RECORD SET Block Start
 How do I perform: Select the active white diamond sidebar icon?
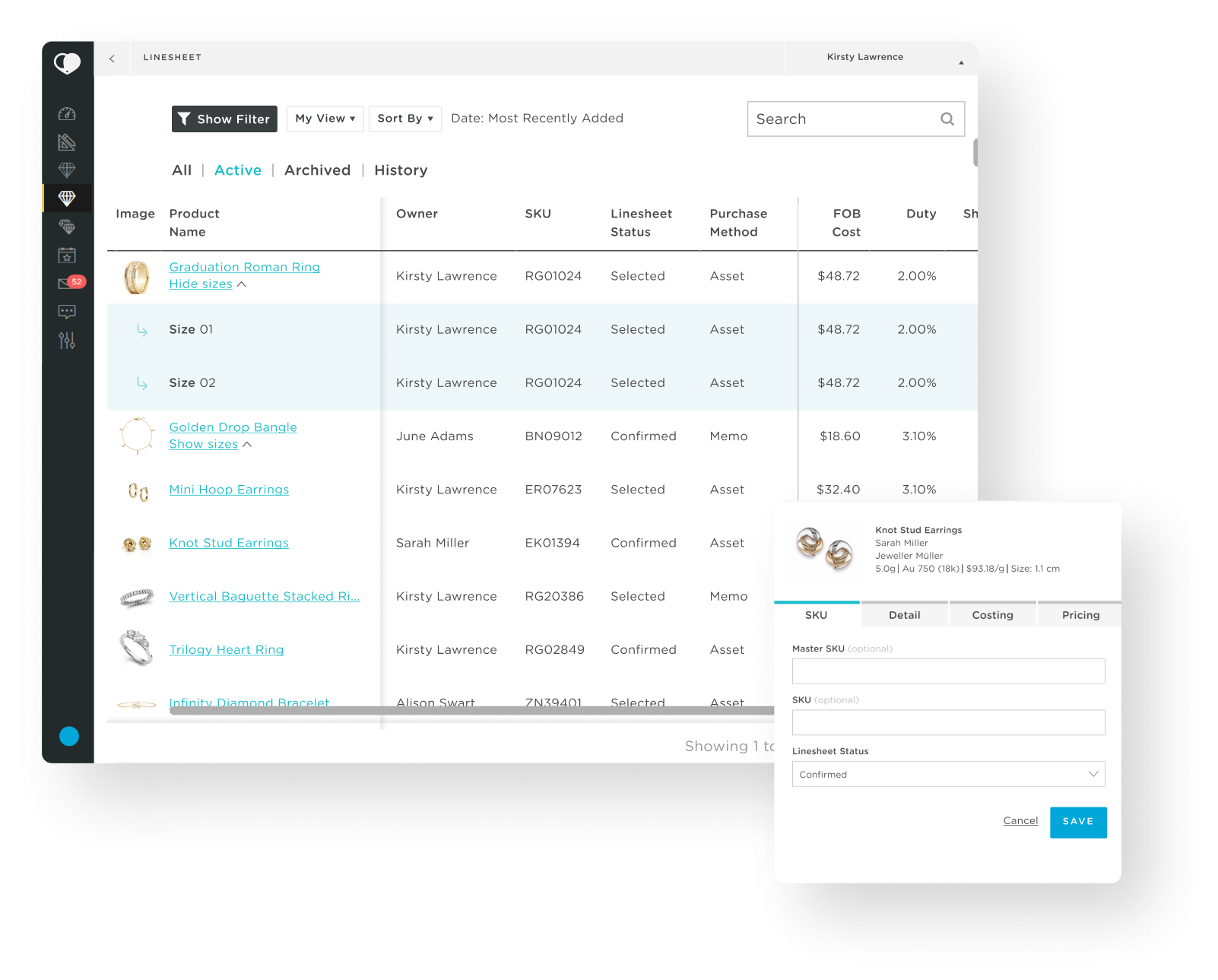point(67,198)
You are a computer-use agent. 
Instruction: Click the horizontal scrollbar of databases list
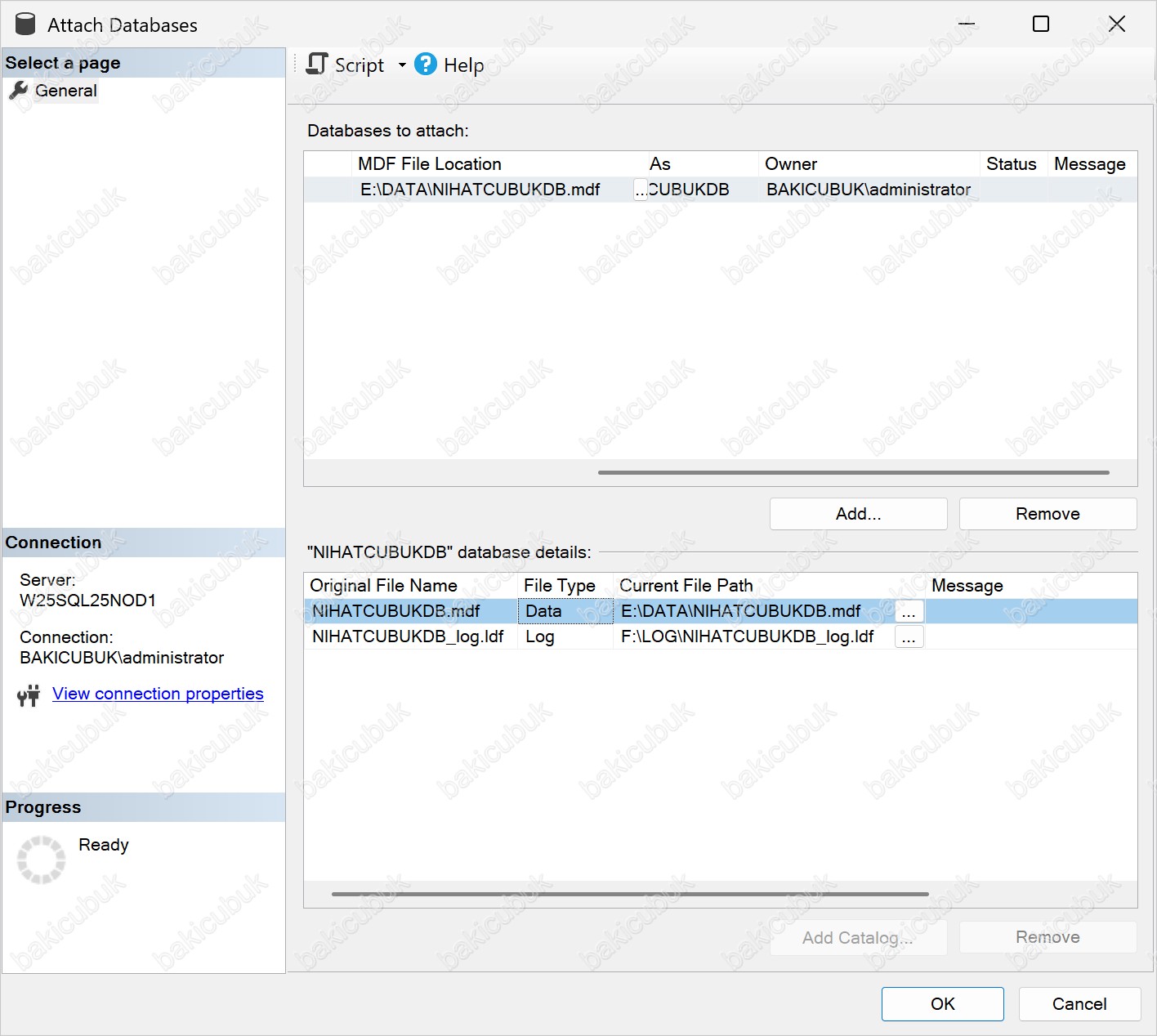coord(853,472)
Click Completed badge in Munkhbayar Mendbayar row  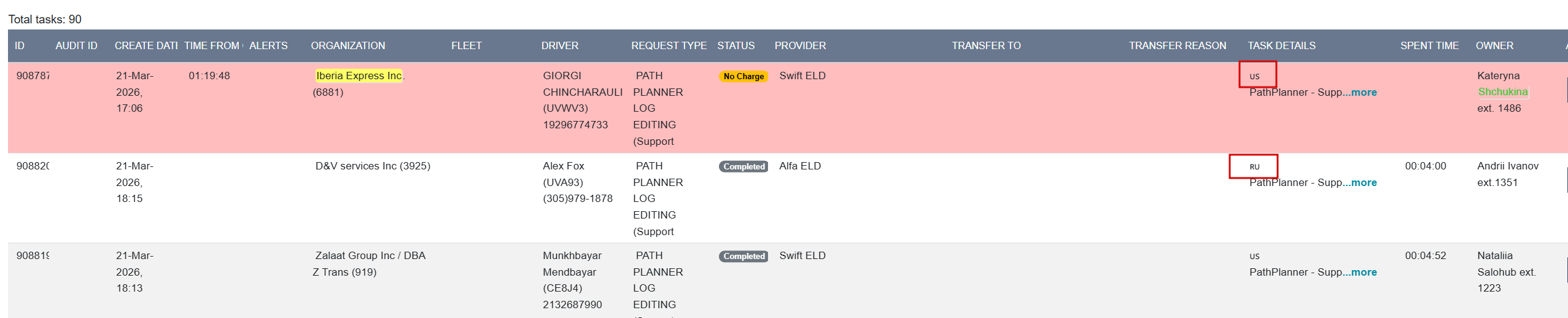pos(743,256)
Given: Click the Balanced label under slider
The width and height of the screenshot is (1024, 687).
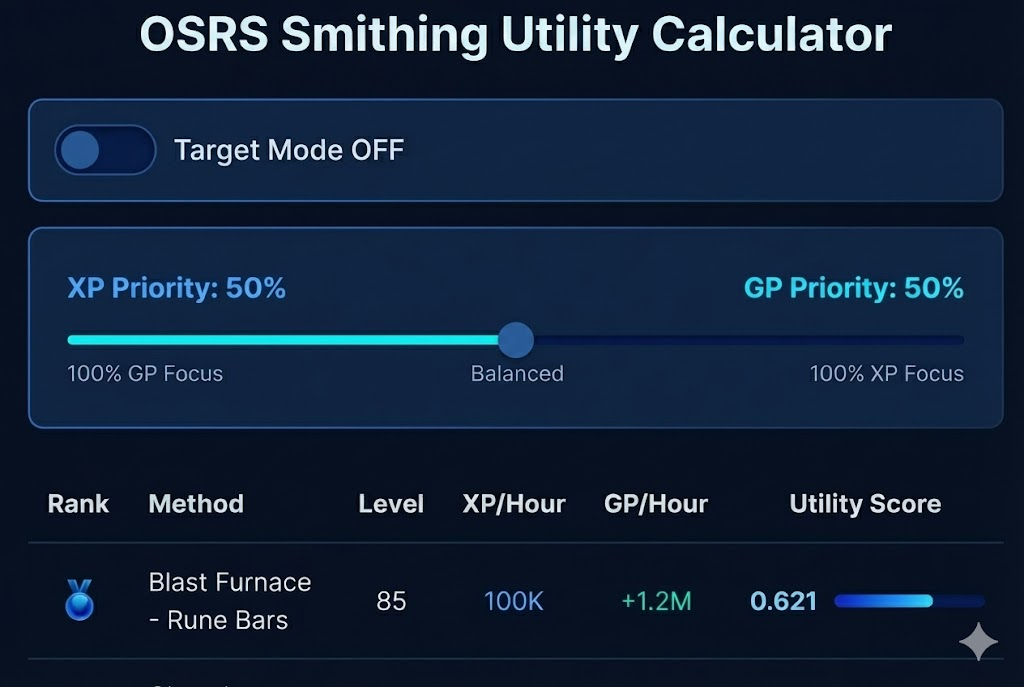Looking at the screenshot, I should click(517, 373).
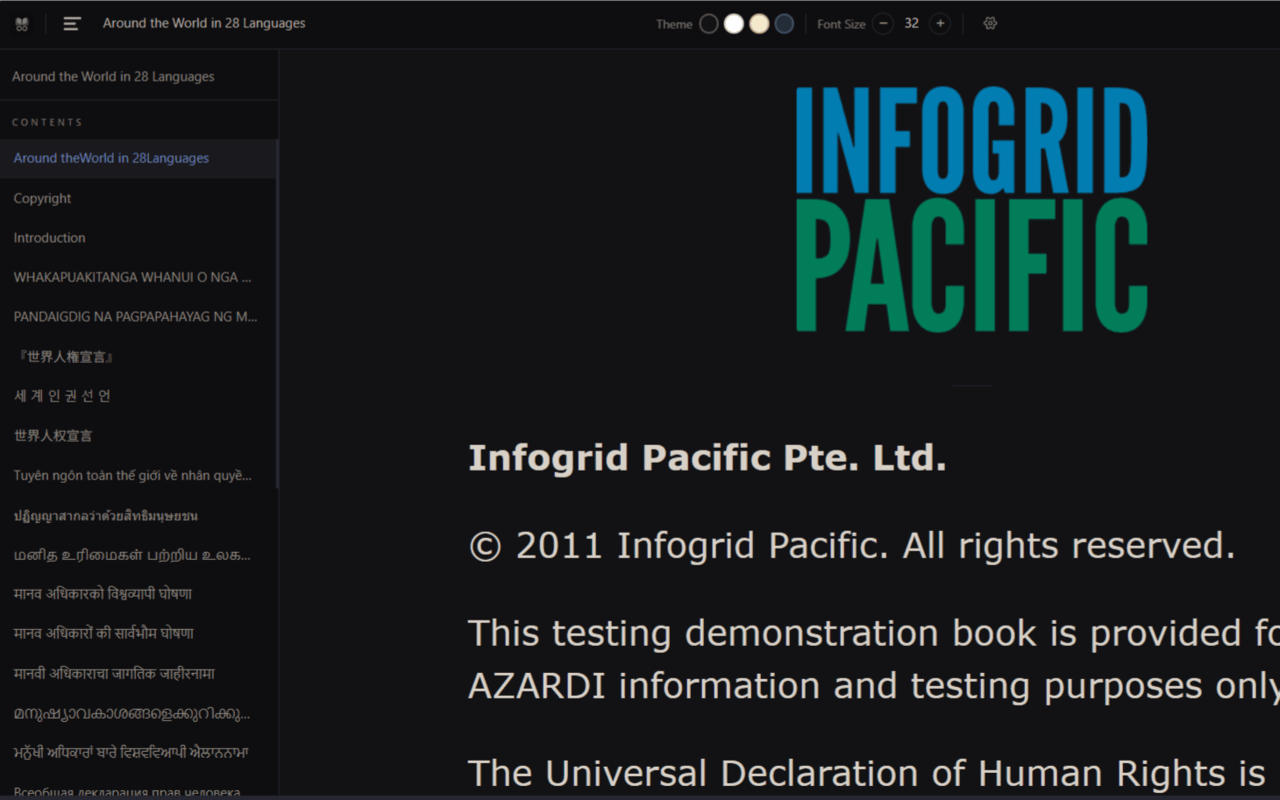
RECORD SET Block End
Please quote the records above exactly, beginning at the line that contains "The width and" and ending at their last line. Leave the pictures out.

The width and height of the screenshot is (1024, 687).
Looking at the screenshot, I should click(517, 373).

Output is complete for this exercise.